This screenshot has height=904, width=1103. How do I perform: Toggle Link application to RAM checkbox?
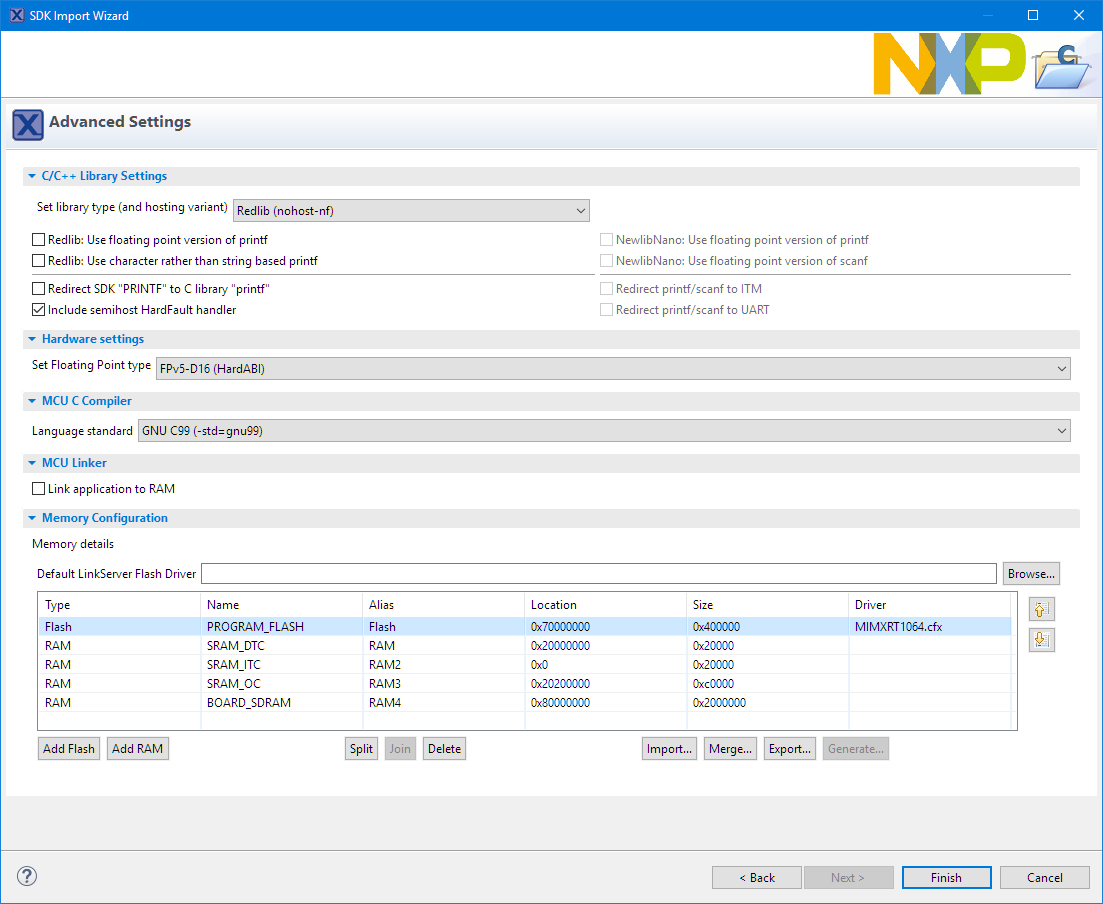(39, 489)
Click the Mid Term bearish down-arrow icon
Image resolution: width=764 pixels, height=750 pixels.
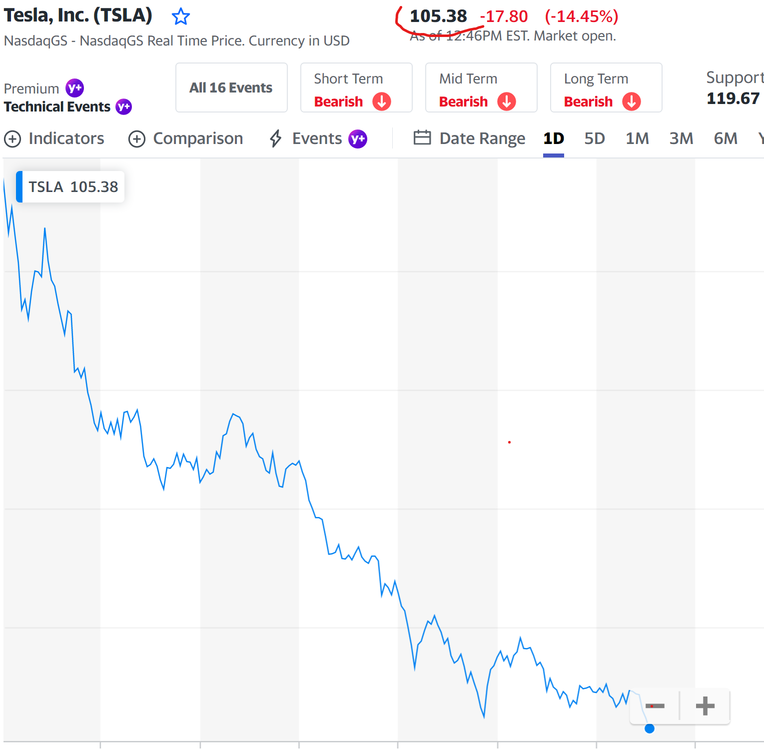[506, 102]
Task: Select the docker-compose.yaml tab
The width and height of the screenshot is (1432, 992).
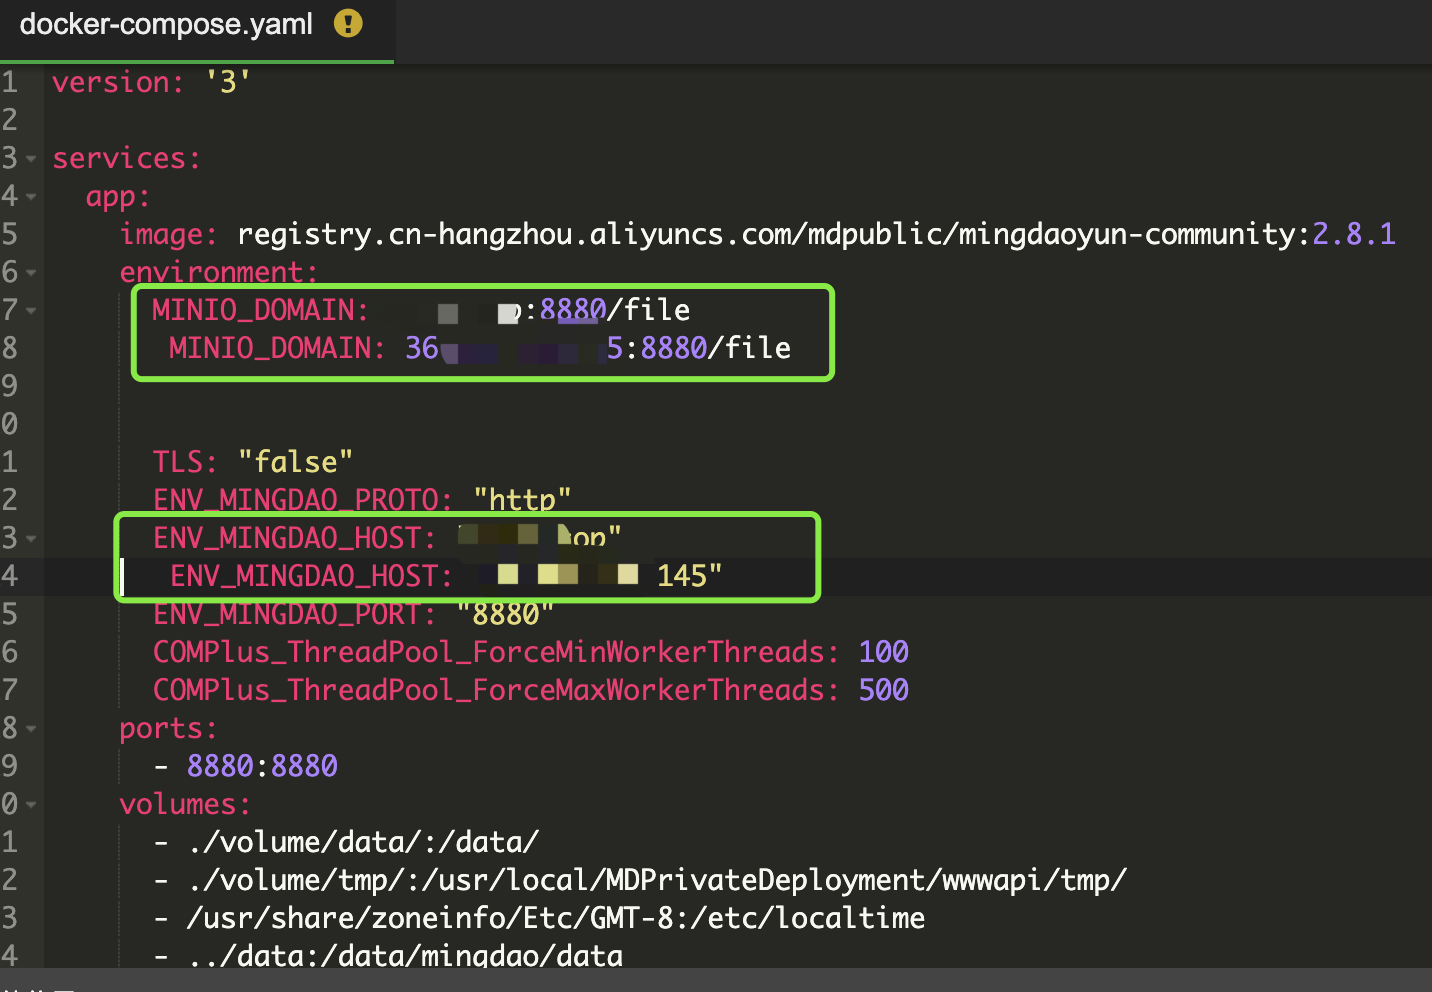Action: [x=166, y=24]
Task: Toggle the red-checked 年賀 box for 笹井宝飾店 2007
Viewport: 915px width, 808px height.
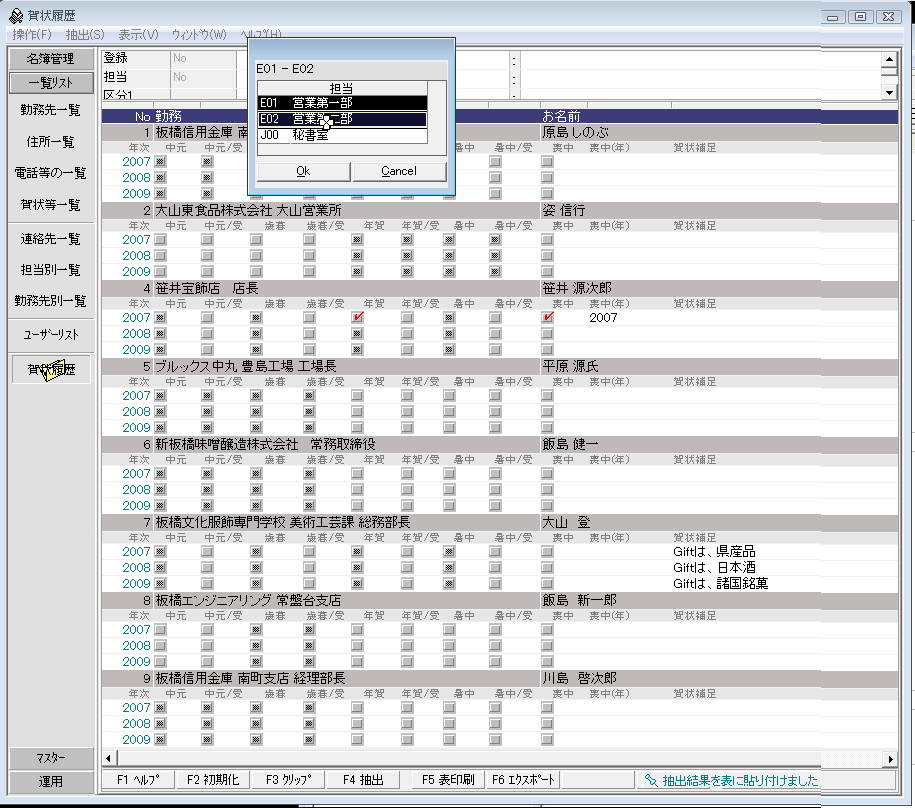Action: (x=357, y=317)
══════════════════════════════
TO DO -> Without including any pictures, output all the entries above exactly.

RESULT OF THE EXERCISE ->
This screenshot has height=904, width=1103. How do I perform: Toggle Link application to RAM checkbox?
(39, 489)
Click the Mid Term bearish down-arrow icon
Image resolution: width=764 pixels, height=750 pixels.
[506, 102]
Task: Select the docker-compose.yaml tab
The width and height of the screenshot is (1432, 992).
Action: [x=166, y=24]
Task: Toggle the red-checked 年賀 box for 笹井宝飾店 2007
Viewport: 915px width, 808px height.
Action: (x=357, y=317)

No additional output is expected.